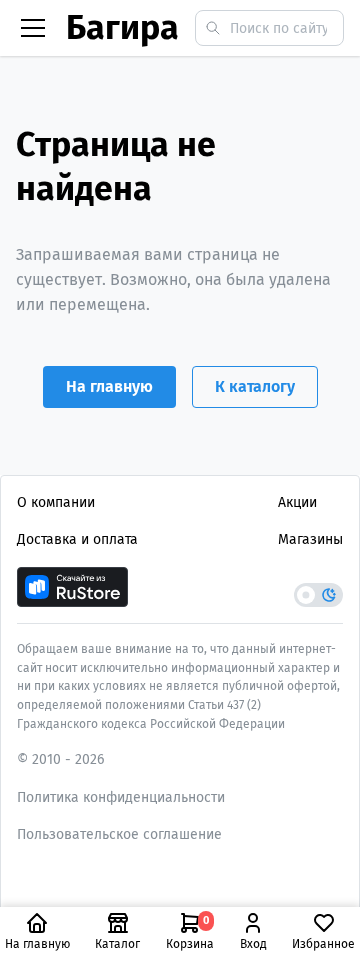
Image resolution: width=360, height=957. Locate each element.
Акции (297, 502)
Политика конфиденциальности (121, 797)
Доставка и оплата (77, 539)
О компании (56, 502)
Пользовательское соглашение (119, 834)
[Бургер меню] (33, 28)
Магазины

Work item: The records above must be printed exactly, but the pictures they hold should be omitted.

Final answer:
Image resolution: width=360, height=957. Locate each element.
Акции (297, 502)
Политика конфиденциальности (121, 797)
Доставка и оплата (77, 539)
О компании (56, 502)
Пользовательское соглашение (119, 834)
[Бургер меню] (33, 28)
Магазины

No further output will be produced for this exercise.